Norton Healthcare Systems in Kentucky reached out to use the video. “She is using that to teach people in Kentucky to make masks for five different hospitals in Louisville,” Thonen says. “It is amazing how a couple small acts can influence people all over the country. “
The project has given her students a life lesson, too, because they are being forced to use what they already have. “They’re looking at an impossible situation and finding a way through. Rather than going out and purchasing the perfect supplies, they have to look around the room instead of running to the store,” Thonen says. “It is to their benefit. They are figuring out how to make ends meet in the real world, which is closer to the theatre world. You may not have the perfect things but you figure out how to make the magic happen.
“We have been training for this situation all our lives. In theatre we have all these quick changes.”
The group has gone from a few friends to about 100 strong and includes people who sew and people who can’t sew, but can put together kits to pass out to people who can, and there are people who volunteer to drive.

**Collection entries:**
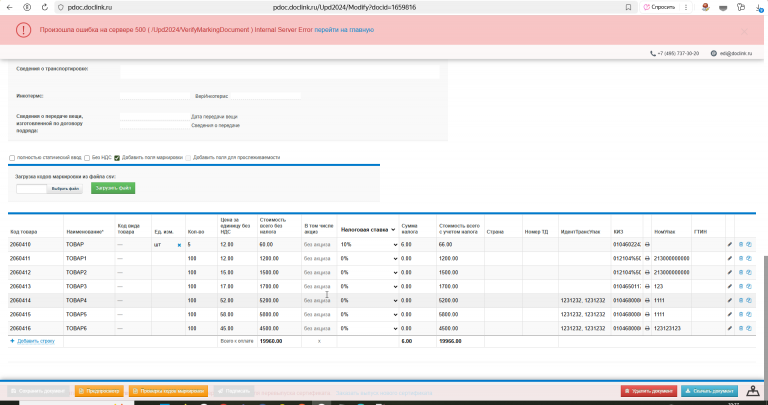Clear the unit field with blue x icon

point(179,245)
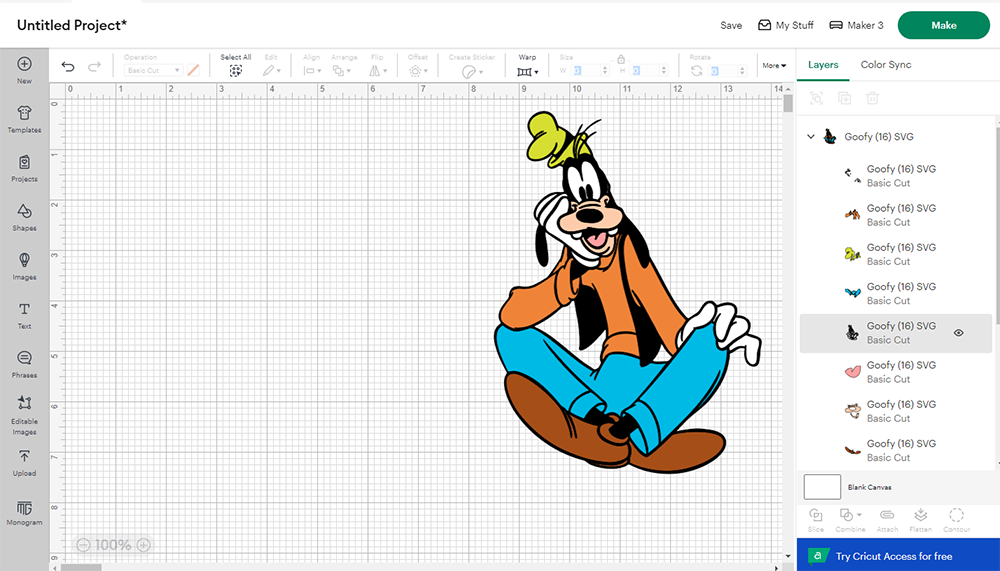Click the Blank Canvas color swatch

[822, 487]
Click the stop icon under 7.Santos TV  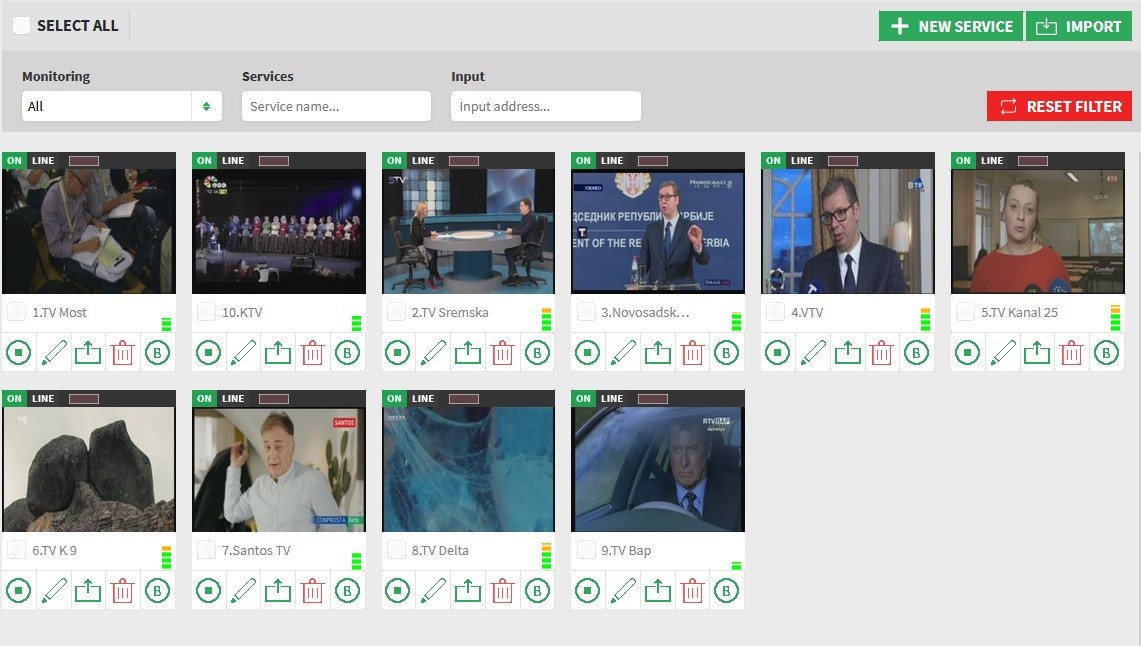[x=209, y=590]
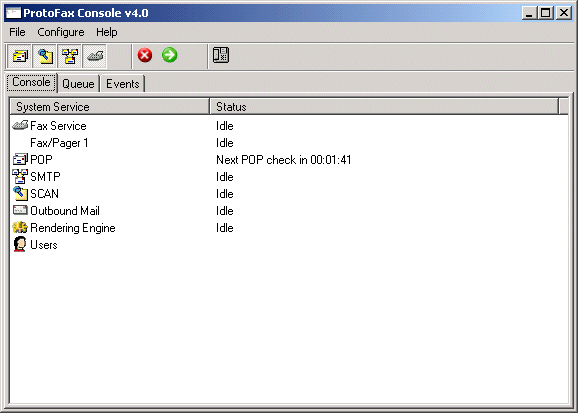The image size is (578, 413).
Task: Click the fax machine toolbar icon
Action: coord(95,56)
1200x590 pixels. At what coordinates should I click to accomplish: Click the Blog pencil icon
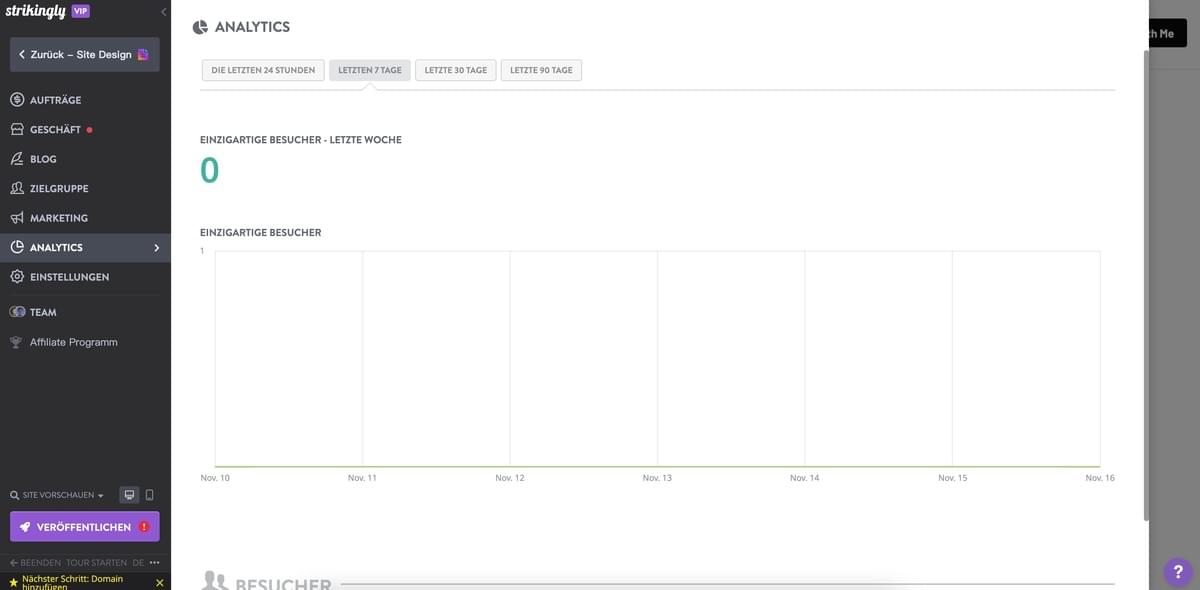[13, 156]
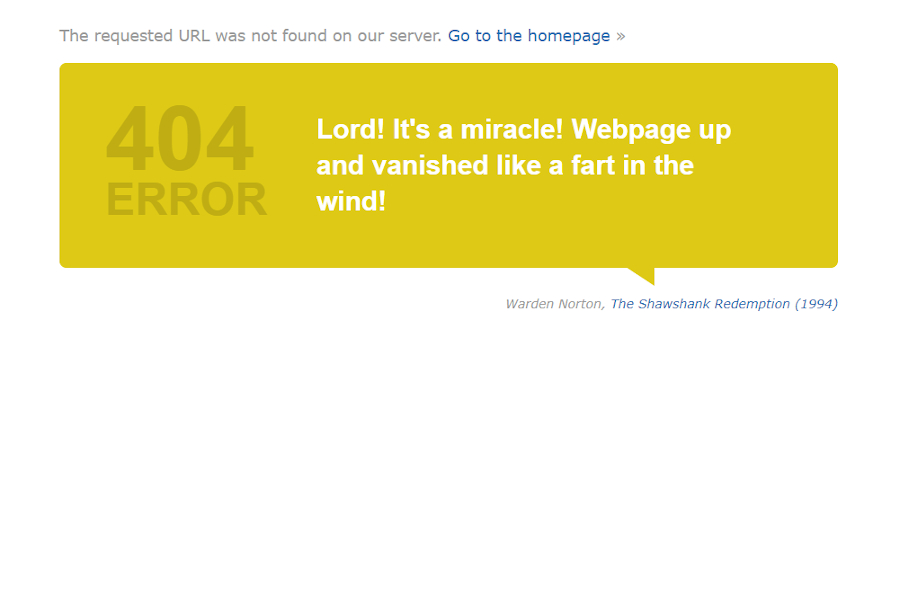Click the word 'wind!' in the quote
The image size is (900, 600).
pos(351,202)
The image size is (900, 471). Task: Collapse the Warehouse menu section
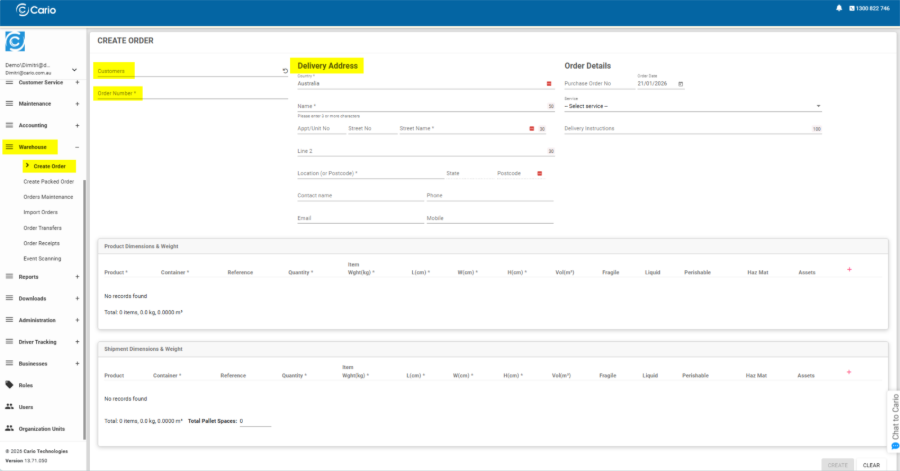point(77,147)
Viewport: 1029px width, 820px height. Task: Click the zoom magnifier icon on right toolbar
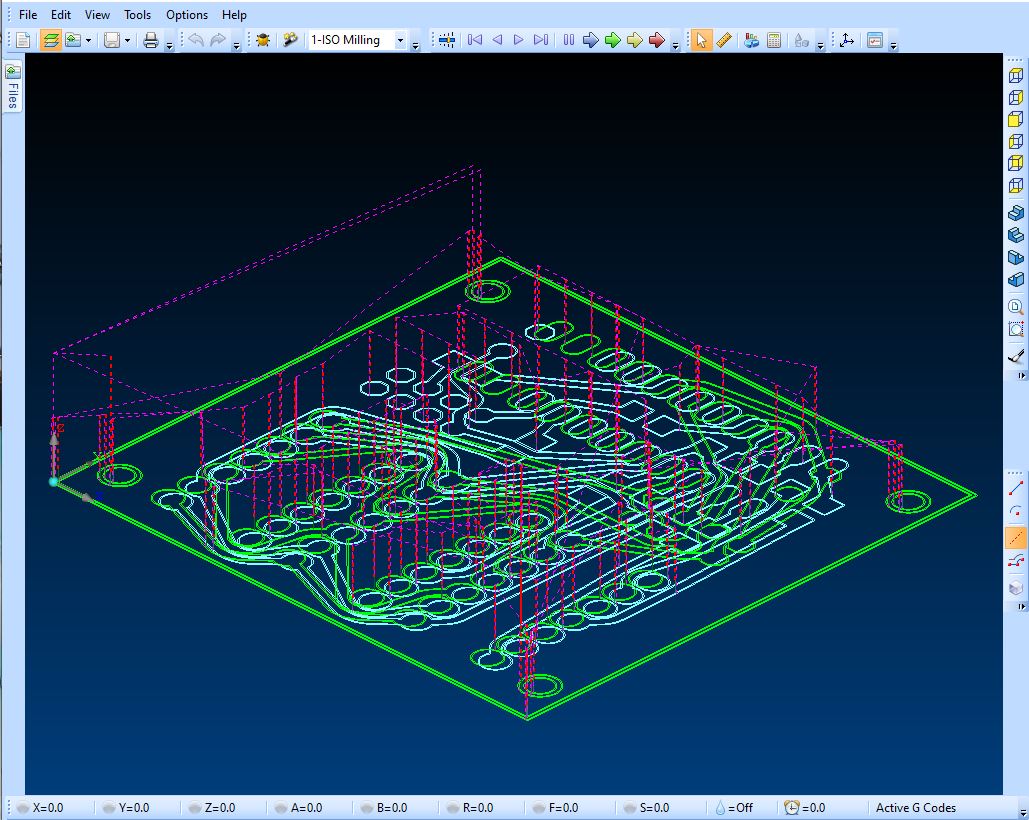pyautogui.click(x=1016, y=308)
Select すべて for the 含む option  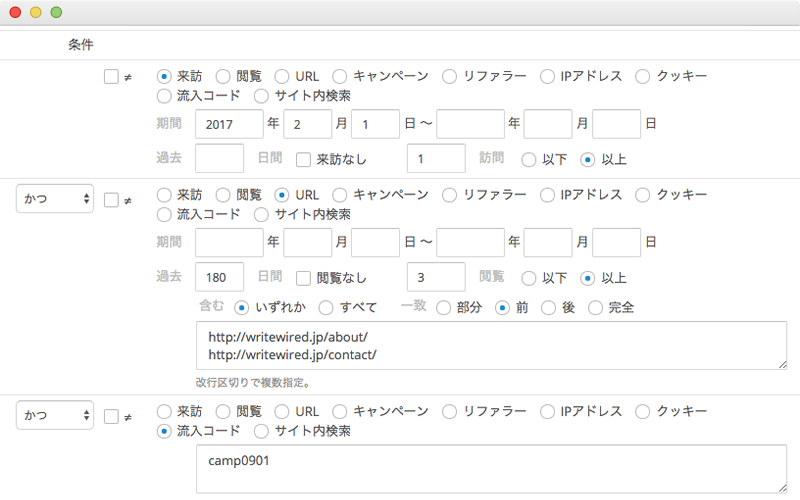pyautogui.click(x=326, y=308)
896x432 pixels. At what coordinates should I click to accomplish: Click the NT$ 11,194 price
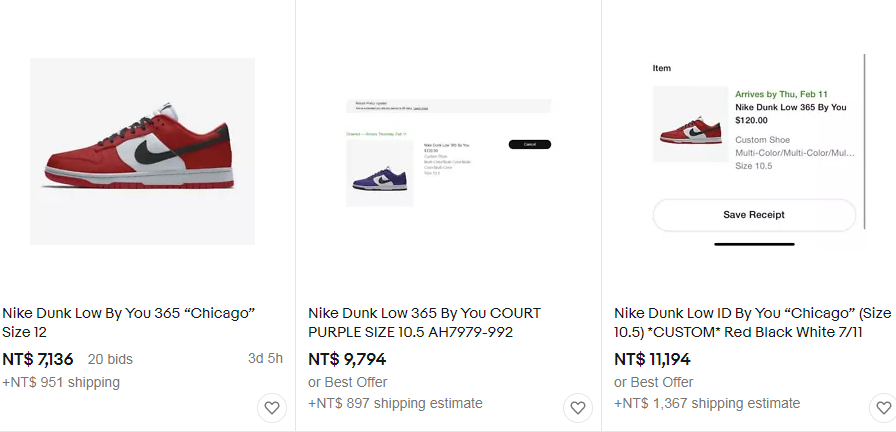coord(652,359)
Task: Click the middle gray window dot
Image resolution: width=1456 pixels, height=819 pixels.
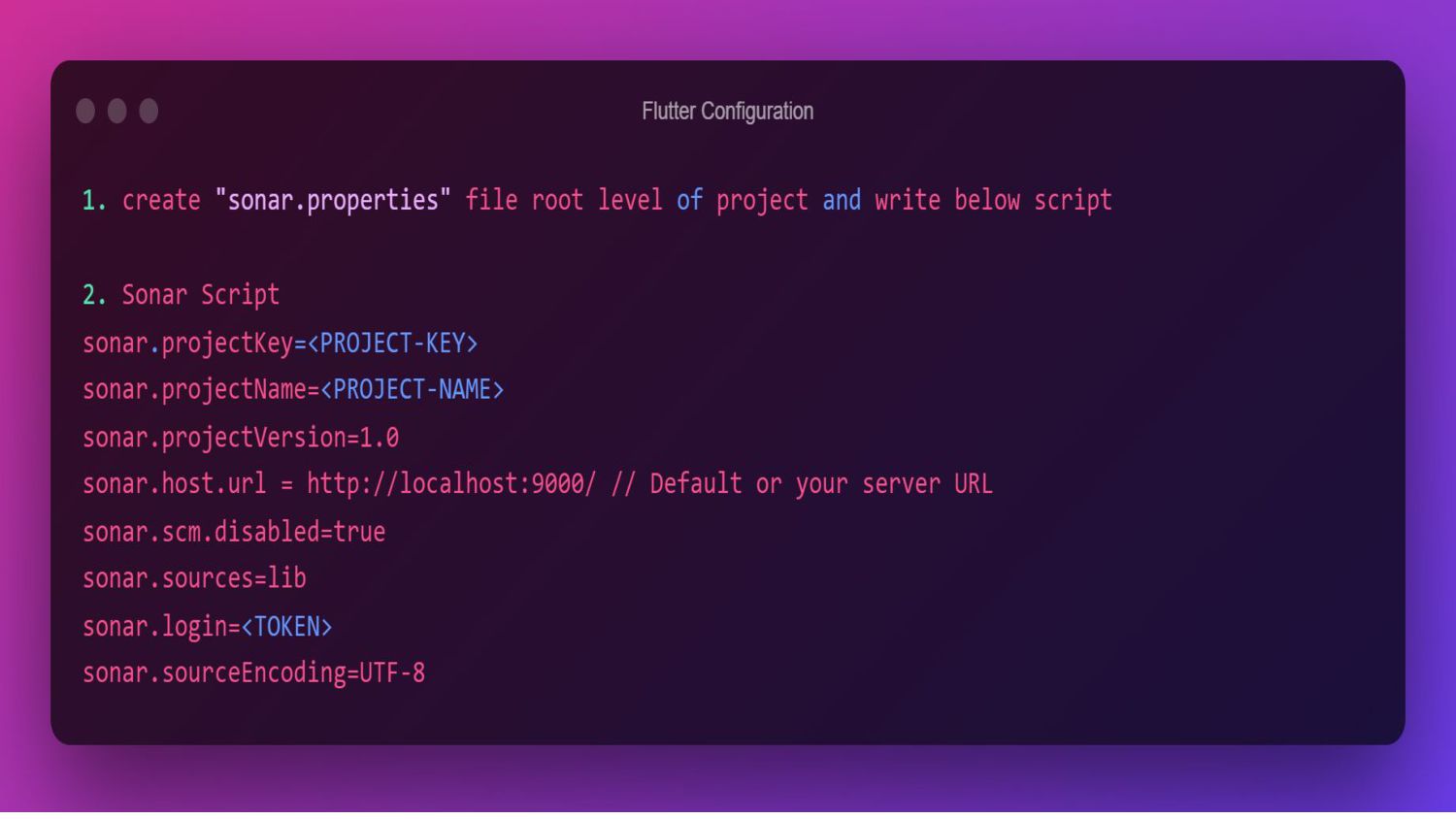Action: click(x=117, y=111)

**Task objective:**
Please decide whether each statement agrees with the passage about the mask-making group, answering yes or no and quoting the words of the passage that settle it: (a) Norton Healthcare Systems in Kentucky asked to use the video. (b) The students buy the perfect supplies for the project. (c) The group now numbers about 100 people.

**Solution to this problem:**
(a) Yes: "Norton Healthcare Systems in Kentucky reached out to use the video."
(b) No: "Rather than going out and purchasing the perfect supplies, they have to look around the room instead of running to the store"
(c) Yes: "The group has gone from a few friends to about 100 strong"